Il s’agit d’une amie de Sarah BERNHARDT, la peintre Louise Abbéma, et d’un amant éconduit, sociétaire de la Comédie Française, Jean Mounet-Sully.
 L’amie séjourne au « fortin » et raconte le quotidien rocambolesque qui s’y passe, à l’amant furieux resté à Paris.
De leurs côtés, deux personnages « fictifs »
issus du monde du théâtre échangent aussi des lettres
. A travers ces courriers truffés d’anecdotes amusantes, se dessine l’infatigable dynamique de cette « Patronne »
 visionnaire et catalyseur de talents créatifs.
 
Que représentait le « fortin » de Belle-Ile-en-Mer pour Sarah BERNHARDT ?
Un site grandiose sur la Côte Sauvage, où la vedette mondiale allait
 « puiser sous son ciel vivifiant et reposant de nouvelles forces artistiques».
 Elle y séjournait accompagnée de sa « ménagerie », une joyeuse troupe d’amis, de proches, d’artistes et d’animaux exotiques.
 Il y régnait une atmosphère d’un sublime bazar où cohabitaient le guépard avec le poète,
 le singe avec le peintre, qui rappelait l’Art de Cour des Princes.
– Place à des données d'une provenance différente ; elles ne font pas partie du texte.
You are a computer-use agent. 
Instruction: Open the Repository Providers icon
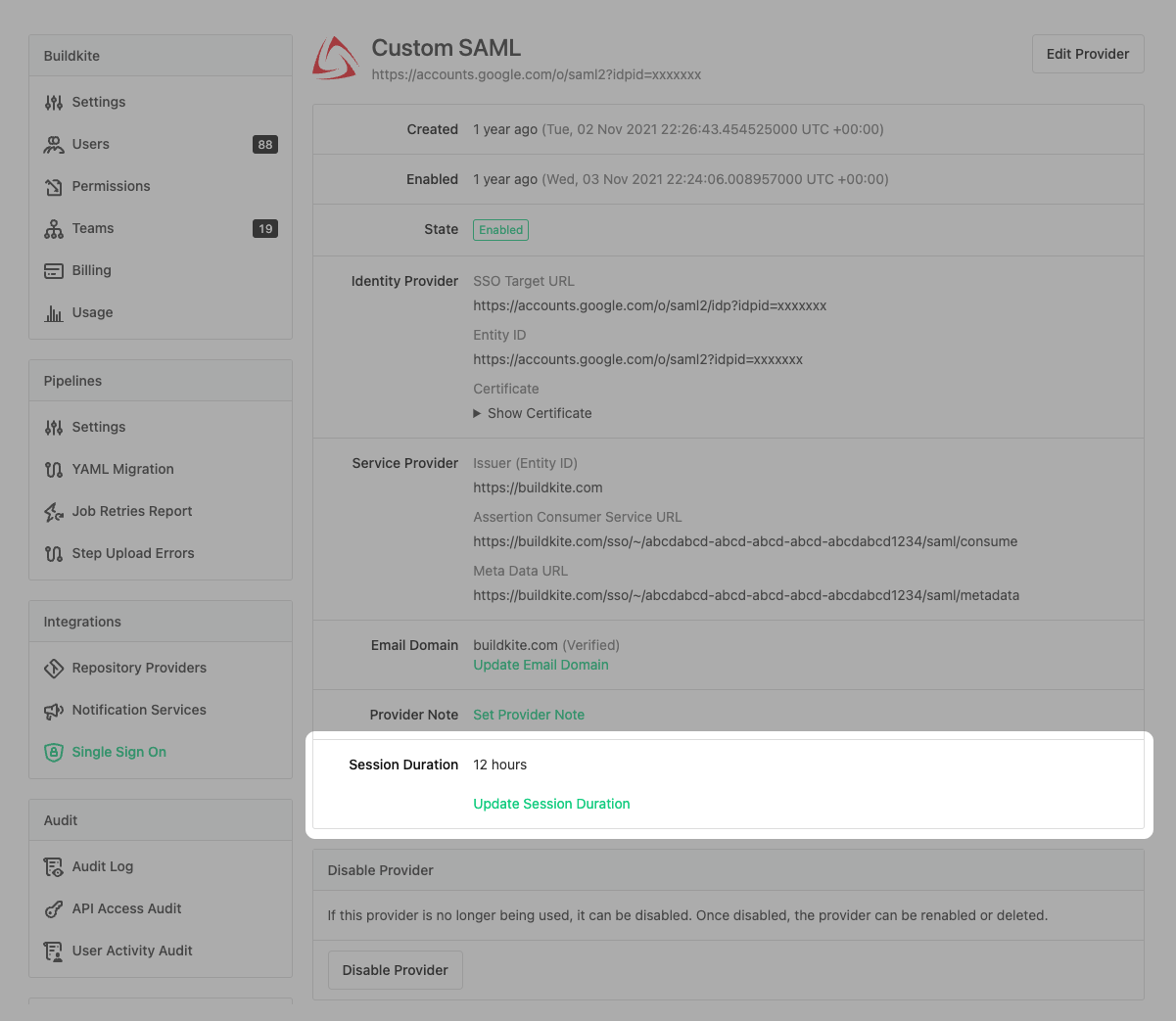[x=54, y=668]
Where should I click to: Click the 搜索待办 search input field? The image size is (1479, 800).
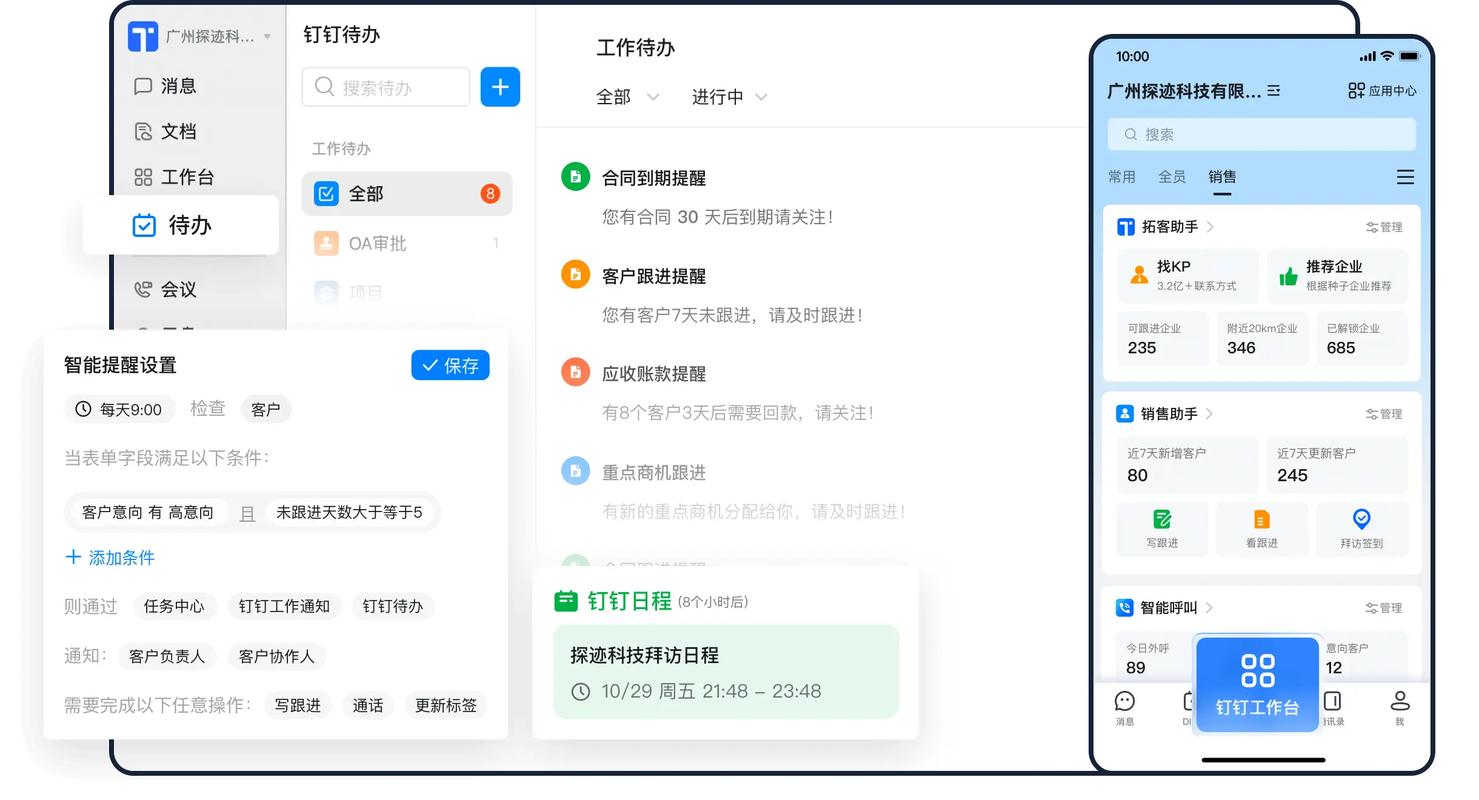point(385,87)
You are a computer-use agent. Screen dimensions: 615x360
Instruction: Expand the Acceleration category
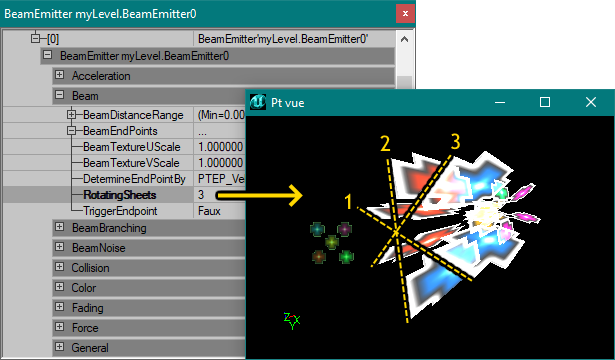click(x=59, y=75)
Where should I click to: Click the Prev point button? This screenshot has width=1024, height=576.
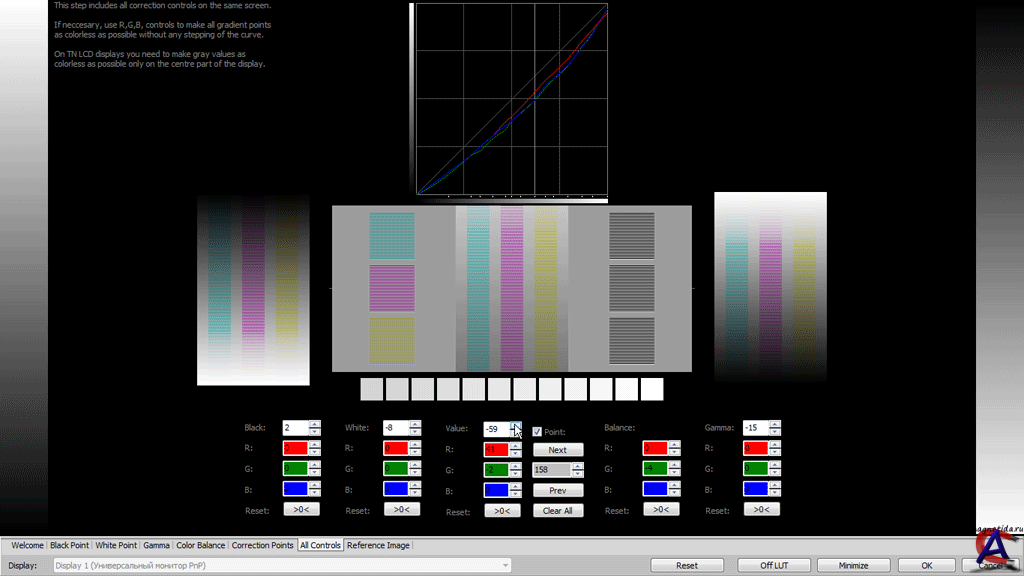557,491
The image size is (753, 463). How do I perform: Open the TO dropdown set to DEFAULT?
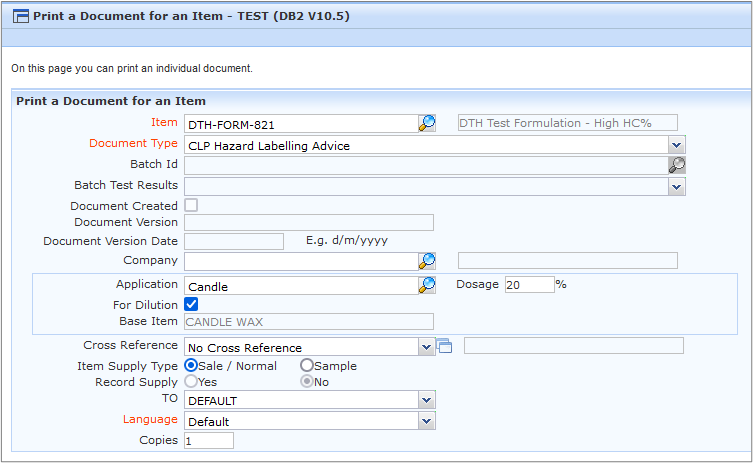(x=426, y=400)
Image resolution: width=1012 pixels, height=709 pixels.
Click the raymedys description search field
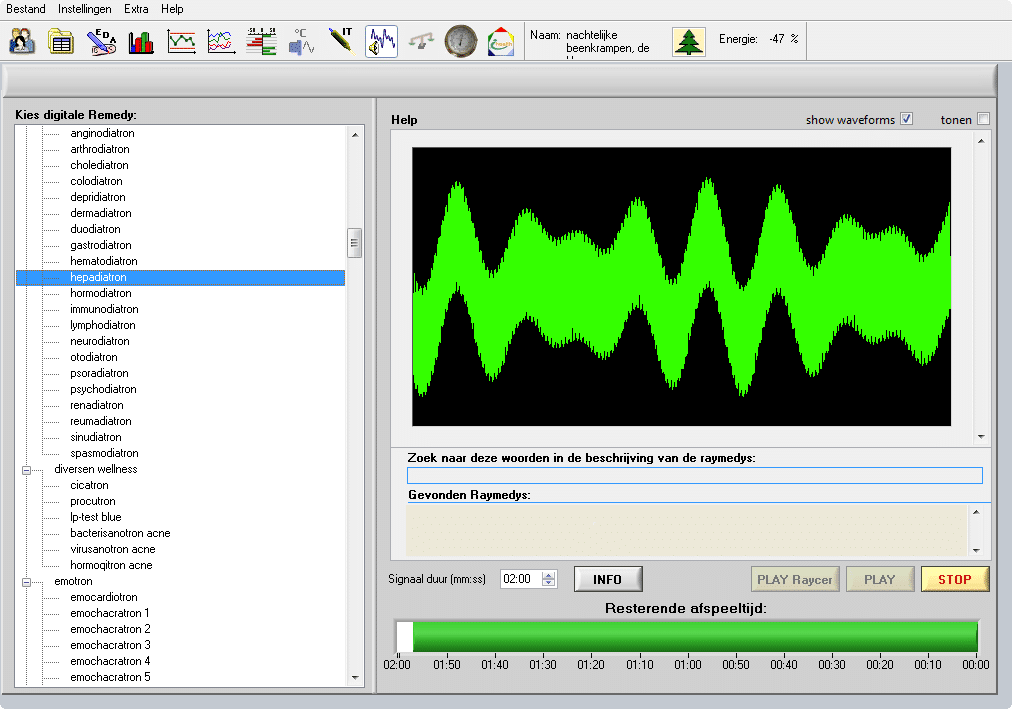694,476
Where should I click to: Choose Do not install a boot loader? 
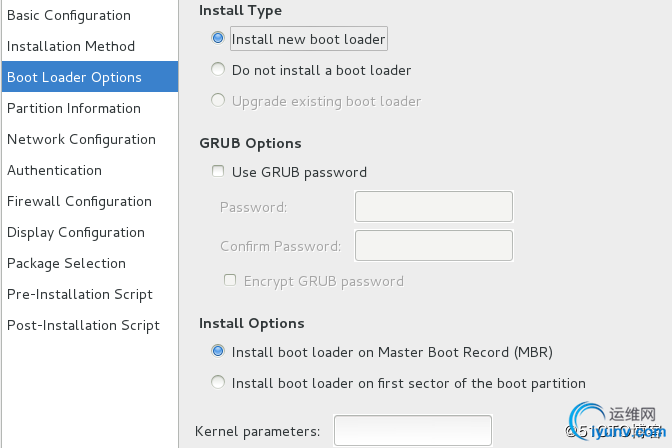coord(218,70)
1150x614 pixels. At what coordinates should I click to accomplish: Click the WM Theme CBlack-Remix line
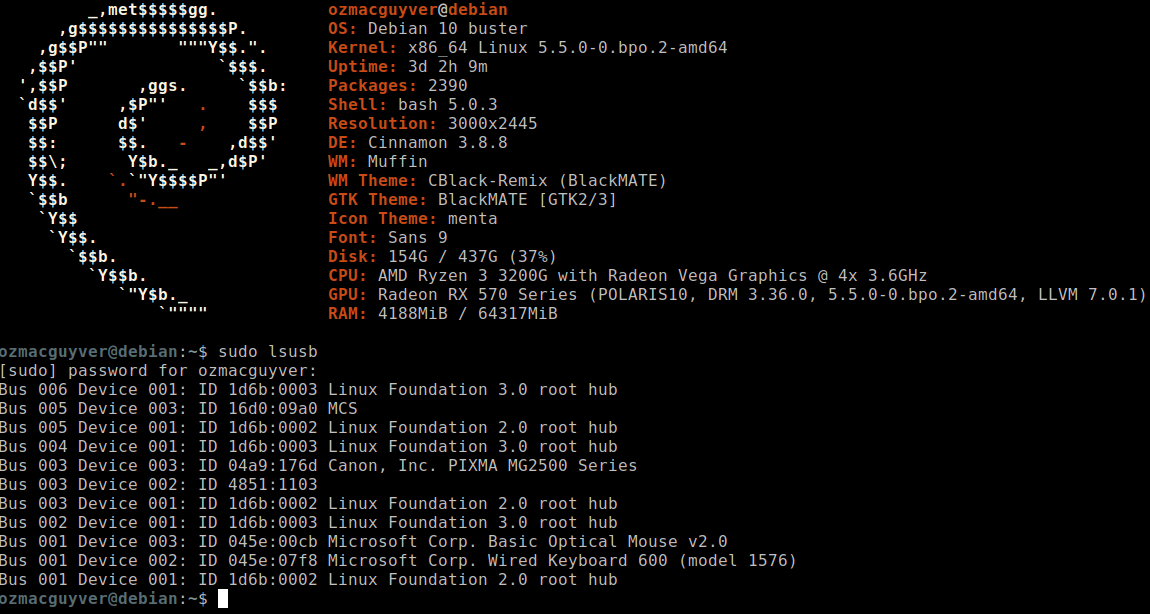tap(497, 181)
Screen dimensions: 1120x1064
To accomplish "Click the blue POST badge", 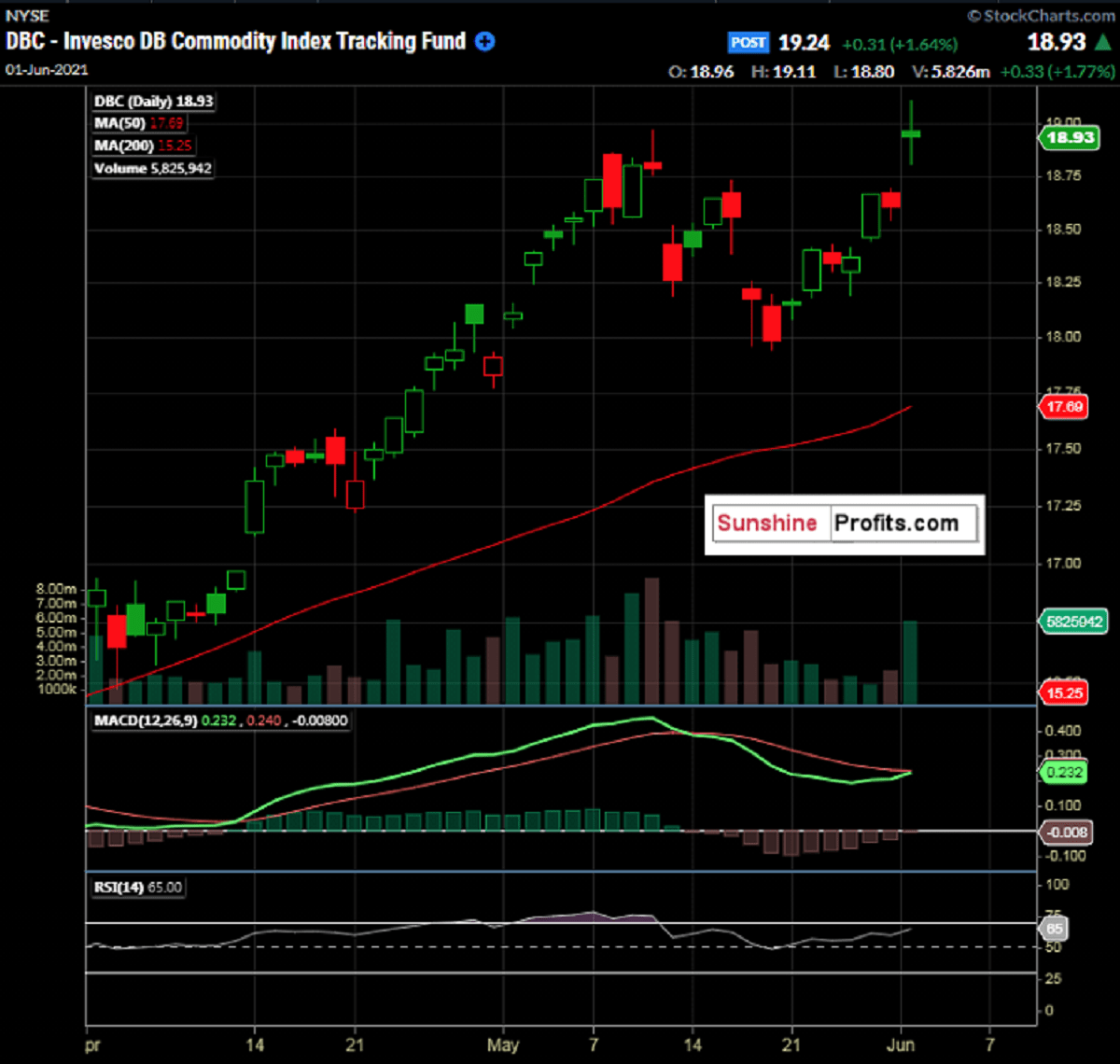I will point(749,43).
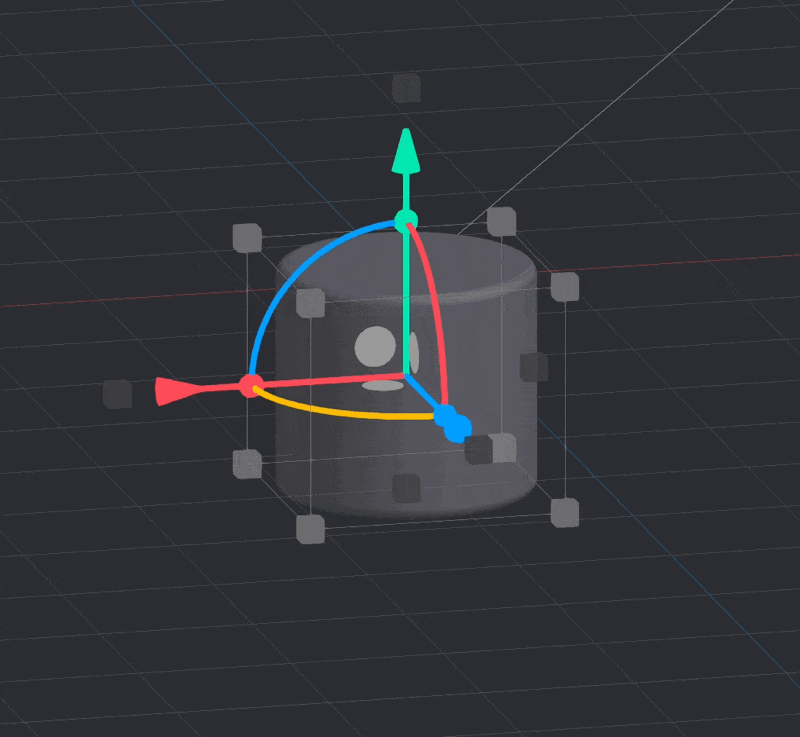This screenshot has height=737, width=800.
Task: Select the green sphere atop the vertical axis
Action: coord(405,220)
 Elle est consciente d’être aussi une curiosité parmi d’autres, au pire « une bête curieuse » !...
 
Elle avait « le sens coopératif » solidaire et fraternel avant l’heure ?
Elle développe son sens de la solidarité durant la guerre de 1870
 où elle transforme le théâtre de l’Odéon en centre d’accueil et de soins pour les soldats blessés.
 En 1911,
 elle reverse une partie de ses recettes théâtrales aux familles de pêcheurs de Belle-Ile-en-Mer sinistrées par une tempête.
 Et participe à la création et au financement d’une coopérative boulangère « Pain pas cher » dédiée aux plus démunis de l’ile.